*** PROVIDED DATA Section Begins ***
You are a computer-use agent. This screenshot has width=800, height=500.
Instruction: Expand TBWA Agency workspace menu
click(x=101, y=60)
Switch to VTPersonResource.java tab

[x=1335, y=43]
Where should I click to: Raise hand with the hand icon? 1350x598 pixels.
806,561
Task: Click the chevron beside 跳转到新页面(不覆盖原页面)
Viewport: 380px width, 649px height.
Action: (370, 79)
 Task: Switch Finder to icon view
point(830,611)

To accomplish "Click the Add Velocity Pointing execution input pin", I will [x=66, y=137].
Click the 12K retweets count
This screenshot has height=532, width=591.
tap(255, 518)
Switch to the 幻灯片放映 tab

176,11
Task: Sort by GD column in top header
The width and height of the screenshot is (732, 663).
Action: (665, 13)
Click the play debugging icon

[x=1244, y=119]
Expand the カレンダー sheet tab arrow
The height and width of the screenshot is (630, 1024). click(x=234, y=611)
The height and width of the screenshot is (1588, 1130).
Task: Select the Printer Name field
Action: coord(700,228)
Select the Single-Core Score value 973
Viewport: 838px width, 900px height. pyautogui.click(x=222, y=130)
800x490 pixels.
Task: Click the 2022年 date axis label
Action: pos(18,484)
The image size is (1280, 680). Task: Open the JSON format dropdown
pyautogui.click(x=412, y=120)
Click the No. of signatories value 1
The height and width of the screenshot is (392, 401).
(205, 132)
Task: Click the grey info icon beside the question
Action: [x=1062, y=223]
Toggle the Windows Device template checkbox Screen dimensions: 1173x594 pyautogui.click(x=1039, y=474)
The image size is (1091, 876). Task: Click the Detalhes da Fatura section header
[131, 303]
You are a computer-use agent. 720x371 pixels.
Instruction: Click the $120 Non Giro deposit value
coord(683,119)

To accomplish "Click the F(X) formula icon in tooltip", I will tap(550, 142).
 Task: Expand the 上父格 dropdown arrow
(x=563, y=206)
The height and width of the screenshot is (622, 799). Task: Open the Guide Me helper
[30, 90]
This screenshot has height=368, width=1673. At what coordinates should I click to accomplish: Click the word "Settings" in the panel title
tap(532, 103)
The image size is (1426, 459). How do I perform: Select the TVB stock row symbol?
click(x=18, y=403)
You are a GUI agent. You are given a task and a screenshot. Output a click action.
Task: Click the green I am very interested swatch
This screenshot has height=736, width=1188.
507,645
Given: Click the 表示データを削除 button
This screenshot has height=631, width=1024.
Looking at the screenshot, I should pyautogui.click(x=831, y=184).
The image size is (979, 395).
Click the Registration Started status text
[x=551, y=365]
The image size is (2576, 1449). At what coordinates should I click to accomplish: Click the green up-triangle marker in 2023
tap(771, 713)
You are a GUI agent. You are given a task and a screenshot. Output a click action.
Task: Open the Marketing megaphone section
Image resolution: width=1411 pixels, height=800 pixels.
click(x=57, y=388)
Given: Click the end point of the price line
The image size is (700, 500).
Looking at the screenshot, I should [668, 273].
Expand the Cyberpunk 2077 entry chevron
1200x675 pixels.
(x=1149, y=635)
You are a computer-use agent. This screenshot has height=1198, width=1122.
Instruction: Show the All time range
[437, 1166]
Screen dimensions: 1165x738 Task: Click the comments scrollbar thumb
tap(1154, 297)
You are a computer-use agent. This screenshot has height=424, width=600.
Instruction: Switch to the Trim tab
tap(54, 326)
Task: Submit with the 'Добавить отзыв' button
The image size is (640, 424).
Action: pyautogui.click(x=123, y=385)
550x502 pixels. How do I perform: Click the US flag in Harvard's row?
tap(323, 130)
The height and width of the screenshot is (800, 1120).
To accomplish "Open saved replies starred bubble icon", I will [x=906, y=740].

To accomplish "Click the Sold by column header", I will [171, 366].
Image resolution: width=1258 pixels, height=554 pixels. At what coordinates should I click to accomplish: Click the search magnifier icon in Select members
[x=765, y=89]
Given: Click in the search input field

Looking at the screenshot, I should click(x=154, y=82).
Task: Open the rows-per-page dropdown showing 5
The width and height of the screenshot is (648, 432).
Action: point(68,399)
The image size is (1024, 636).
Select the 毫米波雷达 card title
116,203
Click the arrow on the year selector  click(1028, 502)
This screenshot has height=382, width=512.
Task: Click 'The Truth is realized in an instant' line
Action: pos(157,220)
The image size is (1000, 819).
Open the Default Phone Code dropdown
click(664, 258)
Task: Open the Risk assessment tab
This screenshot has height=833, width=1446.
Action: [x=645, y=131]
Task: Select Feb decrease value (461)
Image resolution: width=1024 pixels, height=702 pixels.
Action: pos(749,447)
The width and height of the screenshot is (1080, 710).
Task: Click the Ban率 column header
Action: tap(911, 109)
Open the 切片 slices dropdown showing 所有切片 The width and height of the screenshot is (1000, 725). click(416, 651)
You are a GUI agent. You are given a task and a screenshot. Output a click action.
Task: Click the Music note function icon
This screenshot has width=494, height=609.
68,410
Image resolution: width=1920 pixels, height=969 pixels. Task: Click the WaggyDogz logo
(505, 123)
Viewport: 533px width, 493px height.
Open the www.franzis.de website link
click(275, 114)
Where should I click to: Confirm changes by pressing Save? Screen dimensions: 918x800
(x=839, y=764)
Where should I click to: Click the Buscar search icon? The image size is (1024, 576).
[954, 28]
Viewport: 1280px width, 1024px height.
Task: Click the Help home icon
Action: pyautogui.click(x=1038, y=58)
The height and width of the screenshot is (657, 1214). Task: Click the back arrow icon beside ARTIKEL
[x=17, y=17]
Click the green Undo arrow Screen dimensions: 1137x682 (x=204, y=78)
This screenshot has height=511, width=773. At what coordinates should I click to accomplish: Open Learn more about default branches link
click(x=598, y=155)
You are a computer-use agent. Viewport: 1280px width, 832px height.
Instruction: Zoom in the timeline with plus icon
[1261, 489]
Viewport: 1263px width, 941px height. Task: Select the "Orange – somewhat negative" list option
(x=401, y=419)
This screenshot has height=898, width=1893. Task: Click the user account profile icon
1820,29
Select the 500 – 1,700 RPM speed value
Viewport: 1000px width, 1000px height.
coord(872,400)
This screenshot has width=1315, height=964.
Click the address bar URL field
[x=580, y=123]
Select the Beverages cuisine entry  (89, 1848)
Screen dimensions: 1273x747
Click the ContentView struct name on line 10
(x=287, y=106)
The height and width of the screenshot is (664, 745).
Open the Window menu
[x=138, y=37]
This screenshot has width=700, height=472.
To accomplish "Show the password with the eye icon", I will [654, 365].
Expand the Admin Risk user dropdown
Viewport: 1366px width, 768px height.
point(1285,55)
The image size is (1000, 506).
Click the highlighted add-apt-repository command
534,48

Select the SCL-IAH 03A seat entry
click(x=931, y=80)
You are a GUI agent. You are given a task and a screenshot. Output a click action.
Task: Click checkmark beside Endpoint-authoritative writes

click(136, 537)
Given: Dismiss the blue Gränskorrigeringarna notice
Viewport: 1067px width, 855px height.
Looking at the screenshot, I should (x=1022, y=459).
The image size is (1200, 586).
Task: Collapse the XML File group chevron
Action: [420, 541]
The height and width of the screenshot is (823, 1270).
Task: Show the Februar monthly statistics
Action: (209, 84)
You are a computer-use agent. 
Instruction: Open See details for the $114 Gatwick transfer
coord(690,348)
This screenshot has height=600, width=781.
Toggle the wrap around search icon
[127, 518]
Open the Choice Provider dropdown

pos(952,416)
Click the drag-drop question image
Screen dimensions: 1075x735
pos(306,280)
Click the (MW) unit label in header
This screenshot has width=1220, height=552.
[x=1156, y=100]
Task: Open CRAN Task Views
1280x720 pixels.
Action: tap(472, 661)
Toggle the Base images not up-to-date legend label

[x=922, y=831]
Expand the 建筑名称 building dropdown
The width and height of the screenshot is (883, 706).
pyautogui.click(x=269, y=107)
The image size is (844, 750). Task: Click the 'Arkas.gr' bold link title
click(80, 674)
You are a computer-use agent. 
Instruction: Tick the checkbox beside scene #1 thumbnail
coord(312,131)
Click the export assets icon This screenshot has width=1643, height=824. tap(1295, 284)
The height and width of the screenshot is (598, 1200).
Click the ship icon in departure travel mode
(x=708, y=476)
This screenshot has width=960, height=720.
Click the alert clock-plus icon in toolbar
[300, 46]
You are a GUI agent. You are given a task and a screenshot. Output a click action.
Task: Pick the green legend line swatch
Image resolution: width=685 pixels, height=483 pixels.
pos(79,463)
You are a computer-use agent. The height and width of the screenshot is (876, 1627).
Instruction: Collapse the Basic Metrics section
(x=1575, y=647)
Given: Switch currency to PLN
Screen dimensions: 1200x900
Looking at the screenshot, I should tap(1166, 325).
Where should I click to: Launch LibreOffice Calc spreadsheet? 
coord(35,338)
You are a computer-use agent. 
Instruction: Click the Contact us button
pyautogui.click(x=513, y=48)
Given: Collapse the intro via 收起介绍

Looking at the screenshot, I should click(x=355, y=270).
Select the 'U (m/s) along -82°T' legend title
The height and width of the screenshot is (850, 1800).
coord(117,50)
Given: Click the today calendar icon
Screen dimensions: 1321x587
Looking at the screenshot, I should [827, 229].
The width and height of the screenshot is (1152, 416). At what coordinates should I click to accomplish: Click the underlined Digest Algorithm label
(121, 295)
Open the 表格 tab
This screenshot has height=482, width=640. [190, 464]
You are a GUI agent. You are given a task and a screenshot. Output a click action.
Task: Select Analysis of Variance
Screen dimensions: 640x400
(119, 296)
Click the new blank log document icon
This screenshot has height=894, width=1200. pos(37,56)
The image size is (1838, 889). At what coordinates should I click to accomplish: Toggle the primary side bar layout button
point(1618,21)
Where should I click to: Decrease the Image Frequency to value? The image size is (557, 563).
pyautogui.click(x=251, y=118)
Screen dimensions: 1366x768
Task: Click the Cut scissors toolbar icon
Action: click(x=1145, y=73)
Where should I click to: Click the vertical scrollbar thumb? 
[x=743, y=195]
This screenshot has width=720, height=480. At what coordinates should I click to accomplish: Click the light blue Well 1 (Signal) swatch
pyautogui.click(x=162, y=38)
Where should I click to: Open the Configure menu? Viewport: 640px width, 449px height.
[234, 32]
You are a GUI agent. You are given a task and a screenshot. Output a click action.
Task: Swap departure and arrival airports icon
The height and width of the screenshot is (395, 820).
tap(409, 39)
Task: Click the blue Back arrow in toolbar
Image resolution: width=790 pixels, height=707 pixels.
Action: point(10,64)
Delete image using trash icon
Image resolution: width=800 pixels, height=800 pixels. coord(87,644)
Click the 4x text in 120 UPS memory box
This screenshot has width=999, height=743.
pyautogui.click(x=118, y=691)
*** PROVIDED DATA Section Ends ***
Would you print, exactly as written, every line above from the one holding "Click the (MW) unit label in header" through the one holding "Task: Open CRAN Task Views", with both included and no other lines?

Click the (MW) unit label in header
This screenshot has width=1220, height=552.
[x=1156, y=100]
Task: Open CRAN Task Views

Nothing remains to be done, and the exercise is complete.